Mary’s pastor saw her in church one Sunday morning and assured her that he was praying for her. Mary asked her pastor “what are you asking God to do?” Slightly startled by her question the kind pastor replied “I’m asking God to help you and strengthen you through this trial”. “I appreciate that,” Mary said, “but pray about one more thing. Pray that I’ll have the wisdom not to waste all of this!”
Here’s the thing...this woman had grasped and fully understood the meaning of James 1:5! There is nothing wrong with praying for a trial to be lifted, or for God to take away our pain and suffering, but more than these God seems to desire that we ask him for wisdom. And he promises to give without rebuking us. That's more good news! God doesn't remember the last time we squandered the gifts he gave to us. He doesn't hold it against us and demand something from us. He is a truly faithful and giving father. So anxious to give us everything we need...including wisdom for trials. So dear sisters and brothers in the faith, we need to ask God and know that he is faithful.
Like woman in our story, each of us needs wisdom so we won’t waste the opportunity God is giving us to mature; wisdom to bring glory to God and leave a lasting impression on those around us.
3. Prayer demands faith (vv.6-8)
When we ask God for wisdom, James tells us that we need to do so in faith. Look at verses 6-8: But when you ask him, be sure that your faith is in God alone. Do not waver, for a person with divided loyalty is as unsettled as a wave of the sea that is blown and tossed by the wind. 7 Such people should not expect to receive anything from the Lord. 8 Their loyalty is divided between God and the world, and they are unstable in everything they do (James 1:6-8 NLT).

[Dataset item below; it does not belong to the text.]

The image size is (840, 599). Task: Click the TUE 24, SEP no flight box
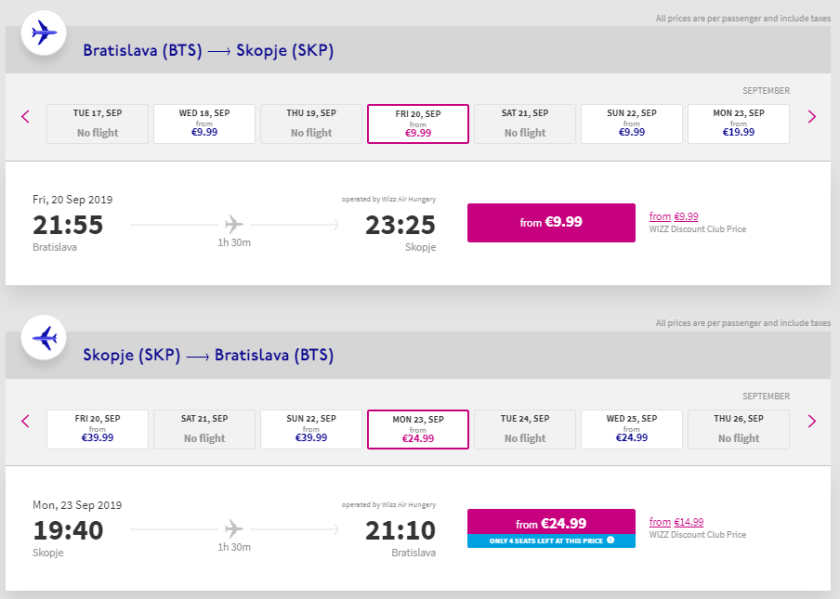pyautogui.click(x=524, y=429)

We don’t pray with a wavering faith (being pushed around), or a double-minded person (one mind trusts God, no sooner that other mind says troubles are too great for God). We must pray in faith. But be aware, here’s a real point of confusion. What does it mean to pray in faith? Some think it means that we pick something we want God to do, then psych ourselves up to believe that God will actually do it. That’s really just positive thinking. This isn't any different to some new age attempt of 'willing' something enough until the universe gives it to us. This is unbiblical and a perversion of truth, an attempt to manipulate God into giving in to our demands (no matter how noble they may be).
Worse still, this understanding (and practice) can leave us disappointed and angry at God. We lament to ourselves: “I tried it, I asked God, I believed it with all my heart and God did nothing”. The fact that we might do this isn't God’s problem. He's not to blame for this false prayer waffle, the real problem lies with us.
So...the prayer of faith isn’t believing that God will do something WE WANT DONE! The prayer of faith is believing (trusting) that God will do for us what he has promised to do in His Word.
Let me say it again: The prayer of faith is believing that God will do for us what he has promised to do in His Word. Put another way, it's trusting that God will be true to the promises we read and hear in His Word.
Our Loving God never changes. He's always stays the same and he is always true to His promises. God has promised that that he will resource us with wisdom – and so we trust in this promise. We may not feel that we’re getting wisdom. You don't 'feel' wisdom in a situation. However, as the years pass and we look back on our troubles, we'll see that God has indeed been faithful. And even if it doesn't seem that way, God has still been faithful.
Today, God is inviting you to place your life and his hands and to trust him to lead you. So ask for wisdom and trust that we will keep his promise and resource you with all you need in your troubles. Amen.